By Poul Hebsgaard posted 09-29-2010 11:36

  

 

Over the summer I have many interactions with C-level executives in public agencies, universities and private companies about the concept of Enterprise 2.0 or in layman’s terms the use of the emerging social media tools in public and private organizations to complement existing legacy systems.

People need to get their “work done” and stick-on notes attached to paper documents as well as “chicken scratch” comments directly on paper documents flowing through the white collar process flow are not that efficient; BUT that was all we had until the document flow went electronic and the social media tools emerged. People just started using them because it helped them getting their work done faster and better.

Similarly to when the PC emerged  in the early 1980’s people just started applying these tools without control and directions from IT, supervisors, records managers, etc… because they served a purpose and made “getting the work done” more efficient.

Issues such as “when is an information exchange material enough” to be formally recorded as a record to satisfy regulatory compliance and for the purpose of later eDiscovery and Freedom of Information Act scrutiny were and in most cases I have seen today is not being addressed adequately.

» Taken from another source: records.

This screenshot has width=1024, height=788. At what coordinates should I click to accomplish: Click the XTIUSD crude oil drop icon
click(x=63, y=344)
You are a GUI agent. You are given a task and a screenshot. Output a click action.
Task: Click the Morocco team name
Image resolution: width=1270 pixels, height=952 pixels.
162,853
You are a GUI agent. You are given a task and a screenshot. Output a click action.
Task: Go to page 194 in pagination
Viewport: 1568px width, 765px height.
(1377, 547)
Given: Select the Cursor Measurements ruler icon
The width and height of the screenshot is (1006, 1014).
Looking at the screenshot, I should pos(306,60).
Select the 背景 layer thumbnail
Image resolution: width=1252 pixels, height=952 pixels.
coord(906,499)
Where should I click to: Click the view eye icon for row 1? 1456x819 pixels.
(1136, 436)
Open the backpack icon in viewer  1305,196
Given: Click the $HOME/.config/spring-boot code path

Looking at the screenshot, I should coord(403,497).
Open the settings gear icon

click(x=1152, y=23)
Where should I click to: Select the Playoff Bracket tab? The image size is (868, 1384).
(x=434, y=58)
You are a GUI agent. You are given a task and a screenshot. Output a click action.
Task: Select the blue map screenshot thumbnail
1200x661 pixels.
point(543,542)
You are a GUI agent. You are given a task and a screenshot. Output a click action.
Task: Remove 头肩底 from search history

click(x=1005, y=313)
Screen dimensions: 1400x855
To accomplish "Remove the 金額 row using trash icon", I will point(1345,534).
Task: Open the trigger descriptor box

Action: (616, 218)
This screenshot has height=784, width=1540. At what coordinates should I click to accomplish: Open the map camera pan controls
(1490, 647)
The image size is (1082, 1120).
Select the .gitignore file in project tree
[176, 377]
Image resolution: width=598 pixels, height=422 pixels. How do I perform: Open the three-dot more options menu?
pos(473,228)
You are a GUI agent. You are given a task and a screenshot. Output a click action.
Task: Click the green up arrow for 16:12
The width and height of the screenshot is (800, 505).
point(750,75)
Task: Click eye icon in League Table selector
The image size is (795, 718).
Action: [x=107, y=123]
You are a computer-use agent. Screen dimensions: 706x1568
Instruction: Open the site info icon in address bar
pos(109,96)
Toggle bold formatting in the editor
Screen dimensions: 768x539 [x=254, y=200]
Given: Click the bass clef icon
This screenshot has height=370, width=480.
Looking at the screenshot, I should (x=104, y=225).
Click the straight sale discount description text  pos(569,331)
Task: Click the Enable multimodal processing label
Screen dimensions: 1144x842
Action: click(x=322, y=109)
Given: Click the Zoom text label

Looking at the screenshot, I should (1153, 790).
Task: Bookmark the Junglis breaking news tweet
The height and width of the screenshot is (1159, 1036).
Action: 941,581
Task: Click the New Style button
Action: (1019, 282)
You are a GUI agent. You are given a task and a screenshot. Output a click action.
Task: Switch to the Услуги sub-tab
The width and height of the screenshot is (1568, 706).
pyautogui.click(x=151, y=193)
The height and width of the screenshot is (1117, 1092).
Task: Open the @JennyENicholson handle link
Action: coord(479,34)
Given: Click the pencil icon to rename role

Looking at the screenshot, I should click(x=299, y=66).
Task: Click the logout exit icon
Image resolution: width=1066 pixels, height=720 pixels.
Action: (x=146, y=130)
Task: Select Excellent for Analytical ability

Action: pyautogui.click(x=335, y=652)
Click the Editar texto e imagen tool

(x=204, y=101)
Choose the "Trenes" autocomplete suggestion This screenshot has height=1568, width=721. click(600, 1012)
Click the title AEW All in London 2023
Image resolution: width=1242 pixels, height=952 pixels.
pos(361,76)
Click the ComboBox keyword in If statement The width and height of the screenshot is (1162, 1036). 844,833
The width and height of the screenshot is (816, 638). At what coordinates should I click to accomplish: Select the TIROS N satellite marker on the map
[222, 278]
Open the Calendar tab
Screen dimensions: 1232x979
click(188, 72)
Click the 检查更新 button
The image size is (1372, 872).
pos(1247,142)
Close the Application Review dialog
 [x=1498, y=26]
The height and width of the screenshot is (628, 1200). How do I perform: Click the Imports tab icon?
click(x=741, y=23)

Use of social media tools from the public domain leaves the information exchange with no connection to the business process making eDiscovery and FOIA requests very difficult to satisfy.

One way to deal with this issue is to ban social media altogether and it is being done in some organizations either through policy, threats and outright attempts to block access.

Fortunately many vendors of legacy systems such as case management, ECM systems, HR systems, accounting systems, project management systems, etc. are adding integrated social media tools to their offerings either their own software development or by offering API interfaces to the newer social media tools “inside the firewall”.

Microblogging and chat functionality from vendors such as Salesforce, cBrain and SAP have gotten a lot of praise from end users AND the tools are integrated, i.e. the information exchange is in the context of the business process. Record managers and the legal department are a lot happier even if the definition of what constitute a record still needs to be defined.

 I believe we will see many announcements from the big enterprise system vendors over the next few months and a key term will be enterprise 2.0 as an integrated part of business process management solutions.